The following are the characteristic features of a kite

- A kite has two pairs of adjacent equal sides. Here, $AC = BC$ and $AD = BD$
- It has one pair of opposite angles (obtuse) that are equal. Here, $\angle A = \angle B$
- The longer diagonal bisects the shorter one. Here, the diagonal $AB$, $AO = OB$
- The shorter diagonal forms two isosceles triangles. Here, diagonal $AB$ forms two isosceles triangles: $\triangle ACB$ and $\triangle ADB$. $AC = BC$ and $AD = BD$ in two isosceles triangles
- The longer diagonal forms two congruent triangles. Here, diagonal $CD$ forms two congruent triangles – $\triangle CAD$ and $\triangle CBD$ by $SSS$ criteria
- The diagonals are perpendicular to each other. Here, $AB \perp CD$
- The longer diagonal bisects the pair of opposite angles. Here, $\angle ACD = \angle DCB$, and $\angle ADC = \angle CDB$

## Conclusion

A kite is a 2D plane figure whose two pairs of adjacent equal sides. The kite has two unequal diagonals intersecting at right angles and you can find the area of a kite by multiplying half by the product of its diagonals.

## Practice Problems

- Find the area of a kite whose diagonals are of length
- $14 in$ and $8 in$
- $11 cm$ and $9 cm$

- Find the length of a diagonal, if the area of a kite is $84 cm^{2}$ and the other diagonal is of length $4 cm$.

## Recommended Reading

- Area of Rectangle – Definition, Formula & Examples
- Area of Square – Definition, Formula & Examples
- Area of a Triangle – Formulas, Methods & Examples
- Area of a Circle – Formula, Derivation & Examples
- Area of Rhombus – Formulas, Methods & Examples
- Perimeter of a Polygon(With Formula & Examples)
- Perimeter of Trapezium – Definition, Formula & Examples
- Perimeter of Kite – Definition, Formula & Examples
- Perimeter of Rhombus – Definition, Formula & Examples
- Circumference (Perimeter) of a Circle – Definition, Formula & Examples
- Perimeter of Square – Definition, Formula & Examples
- Perimeter of Rectangle – Definition, Formula & Examples
- Perimeter of Triangle – Definition, Formula & Examples
- What Are 2D Shapes – Names, Definitions & Properties

## FAQs

### How do you find the area of a kite?

The area of a kite can be calculated using the formula Area = $\frac {1}{2} \times d_{1} \times d_{2}$, , where $d_{1}$ and $d_{2}$ are its diagonals.

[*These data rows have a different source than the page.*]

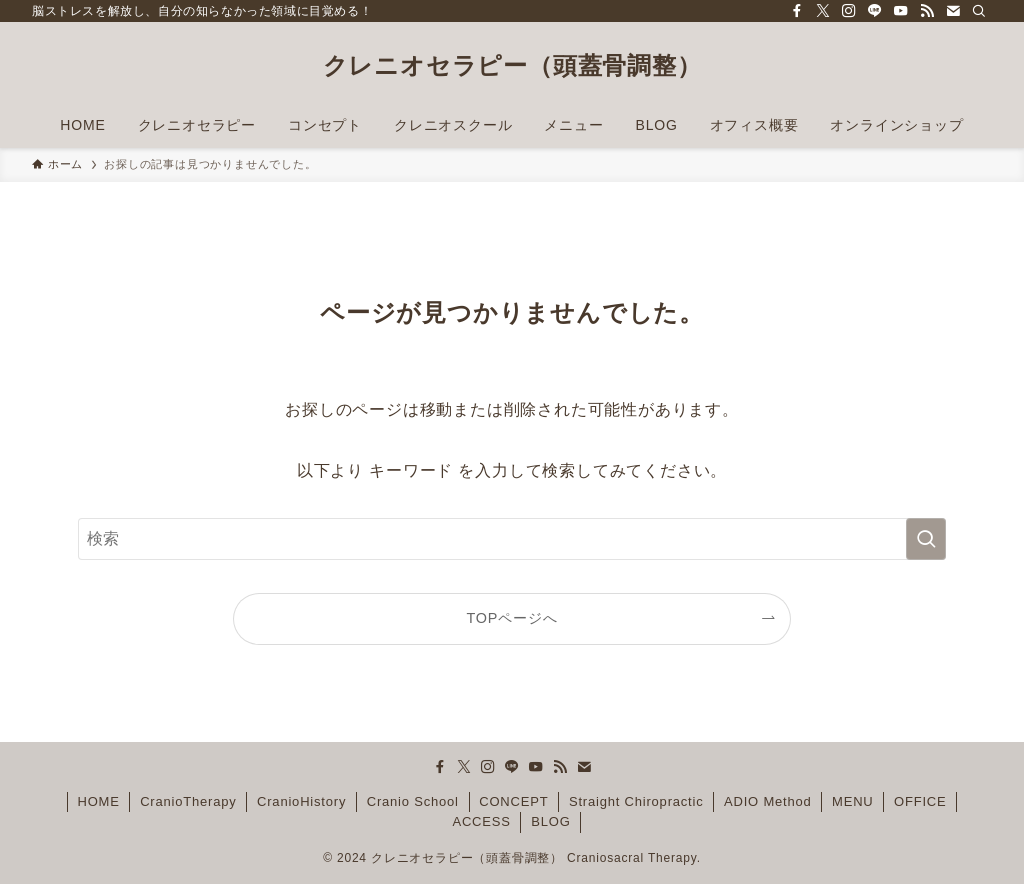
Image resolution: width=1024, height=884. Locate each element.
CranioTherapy (188, 801)
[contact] (953, 11)
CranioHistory (301, 801)
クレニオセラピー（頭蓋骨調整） (512, 66)
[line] (875, 11)
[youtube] (901, 11)
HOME (98, 801)
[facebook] (797, 11)
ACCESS (481, 821)
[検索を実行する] (926, 539)
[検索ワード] (512, 539)
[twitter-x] (823, 11)
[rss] (927, 11)
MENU (852, 801)
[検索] (979, 11)
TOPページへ (512, 618)
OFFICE (920, 801)
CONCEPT (513, 801)
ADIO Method (768, 801)
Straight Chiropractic (636, 801)
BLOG (550, 821)
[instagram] (849, 11)
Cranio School (413, 801)
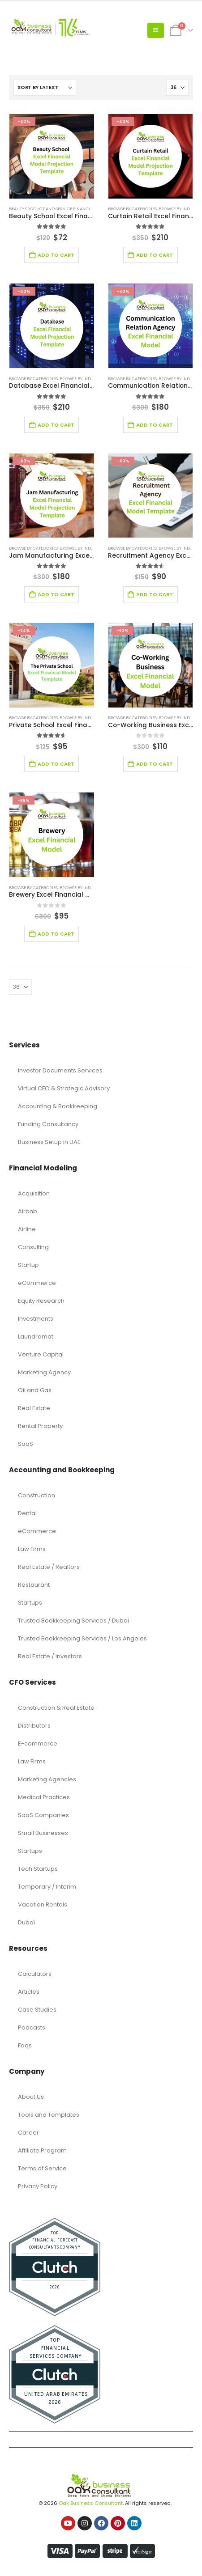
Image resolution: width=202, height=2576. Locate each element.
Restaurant (34, 1584)
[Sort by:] (44, 88)
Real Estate (34, 1408)
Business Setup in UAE (49, 1142)
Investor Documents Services (60, 1070)
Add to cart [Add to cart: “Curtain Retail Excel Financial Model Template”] (154, 254)
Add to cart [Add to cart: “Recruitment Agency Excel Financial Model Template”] (154, 594)
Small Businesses (43, 1833)
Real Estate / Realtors (49, 1567)
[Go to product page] (51, 156)
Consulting (33, 1247)
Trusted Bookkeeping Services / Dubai (73, 1620)
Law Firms (32, 1549)
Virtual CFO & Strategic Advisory (64, 1088)
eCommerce (37, 1283)
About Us (31, 2097)
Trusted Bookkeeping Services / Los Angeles (82, 1638)
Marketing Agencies (47, 1779)
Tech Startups (38, 1868)
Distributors (34, 1725)
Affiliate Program (42, 2150)
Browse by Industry (81, 378)
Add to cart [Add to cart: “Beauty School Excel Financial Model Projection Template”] (56, 254)
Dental (27, 1513)
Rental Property (40, 1426)
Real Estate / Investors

### How do you find the diagonals of a kite?

The length of one diagonal of a kite can be found using the Pythagorean theorem. The length of the other diagonal can be found by substituting the length of the first diagonal into the area of a kite formula if the area is known.

### What is the formula for the area of a kite?

The area of a kite is half the product of the lengths of its diagonals. The formula for the area of a kite is given as $\frac {1}{2} \times d_{1} \times d_{2}$, where $d_{1}$ and $d_{2}$ are its diagonals.